California Governor Jerry Brown is challenging a federal court order demanding that the state vastly reduce its prison population to improve prison health conditions. This is not the first time that prison population has been an issue for the state, and is a legal battle that has already gone before the Supreme Court. Two key aspects of approaching the prison inmate population cap involves inmate health concerns and public safety.
Brown had complied with the court's June deadline regarding lowering the number of inmates, but felt that public safety would be put at risk to do so this year. For this reason, he seeks to overturn the deadline itself, as well as the court's recommended population cap.
According to the Public Policy Institute of California (PPIC), "The state prison population has stabilized in the past five years, but the system is still overcrowded."
California reached its height capacity with 173,000 incarcerated in 2006. In 2010, a gradual decrease left the state with 163,000 at the year's end. State penal institutions were operating at 175% of their capacity, and poor health care providers resulted in the Supreme Court's mandate that nearly 30,000 prisoners be released within a two-year period.
In response to the Supreme Court's 2009 mandate, California now sends many "lower-level" offenders to local custody instead of state institutions, called realignment. Since the advent of realignment in the state in 2011, the total "in-custody" prison population is down by twelve percent, from 161,000 to 141,000 at the end of February 2012.

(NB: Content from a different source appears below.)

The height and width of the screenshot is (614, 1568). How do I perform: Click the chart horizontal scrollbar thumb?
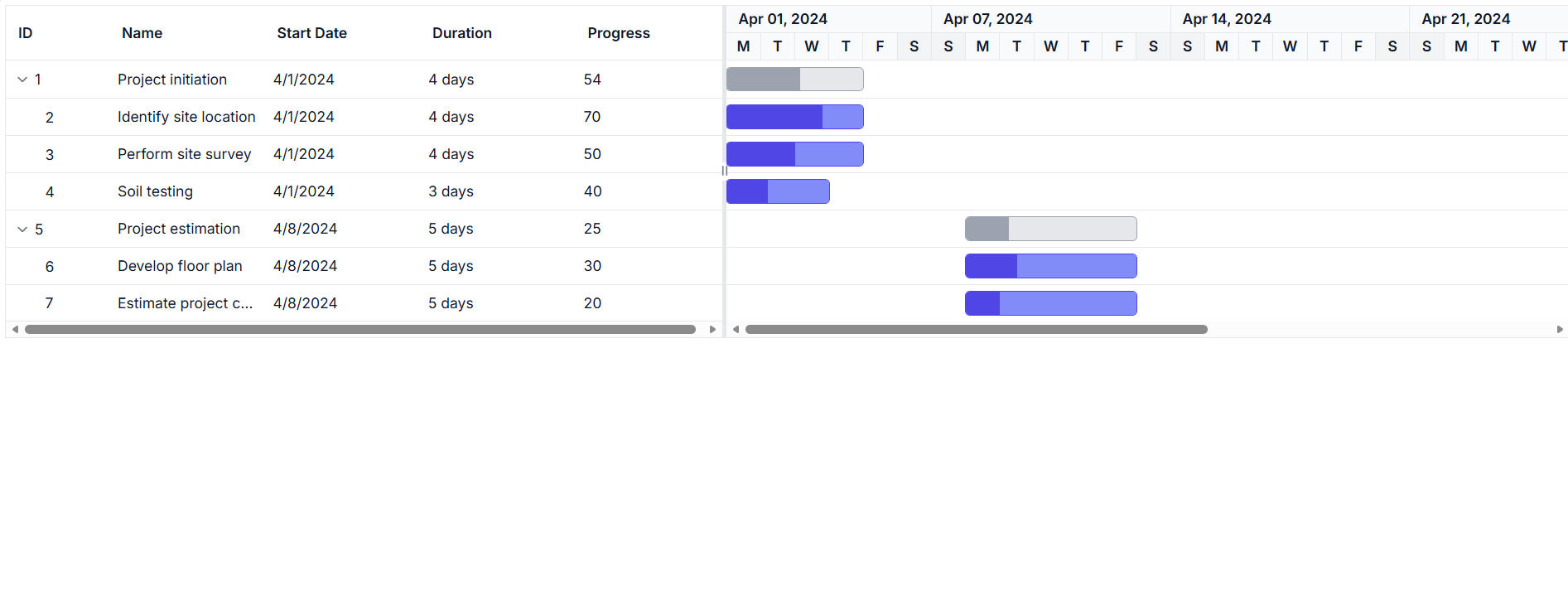(977, 330)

The Brown administration argued in their filings on Monday:
"The overcrowding and health care conditions cited by this court to support its population reduction order are now a distant memory. California's vastly improved prison health care system now provides inmates with superior care that far exceeds the minimum requirements of the Constitution."
The 2009 mandate could be argued in defense of inmates' health care statewide. In this mandate, federal court judges blamed overcrowding for "conditions so dismal they violated inmates' constitutional rights." This period also saw an average of one inmate death per week - typically due to neglect or poor health care.
California governance and correctional departments do not share this sentiment, however. Jeffrey Beard, the new secretary of the Department of Corrections and Rehabilitation expounded their viewpoint in a statement provided to the Associated Press.
"Any further federally-ordered reduction of the California prison population is unnecessary and a threat to public safety," Beard said.
Beard continued that the state has reduced inmate populations by nearly 46,000 since 2006, while continuously improving its treatment of mentally and physically ill patients. State officials contend that less serious offenders already go to county jail as the result of a 14-month old law that sends only serious, violent, and sex offenders to state prisons. It could also be argued that it makes it more difficult to identify remaining criminals who could be released safely.
Attorneys representing inmates argued in their own court filing that California is still failing to provide decent care to prisoners, and that they could release a certain faction of prisoners without endangering the public. Though they agree that conditions have greatly improved, they argue that inmates still die of neglect.
In a state where approximately 595 adults per 100,000 are in a state prison, this issue will continue to vastly polarize those representing inmates and state government and related correctional departments. Since incarceration rates have followed a similar trajectory, increasing from 443 per 100,000 adults in 1990 to a peak of 673 in 1998, California’s incarceration rate ranks eighteenth among the entire country.
As conditions continue to improve, one must view both sides of this issue, and realize the need for humane treatment, prisoner or otherwise.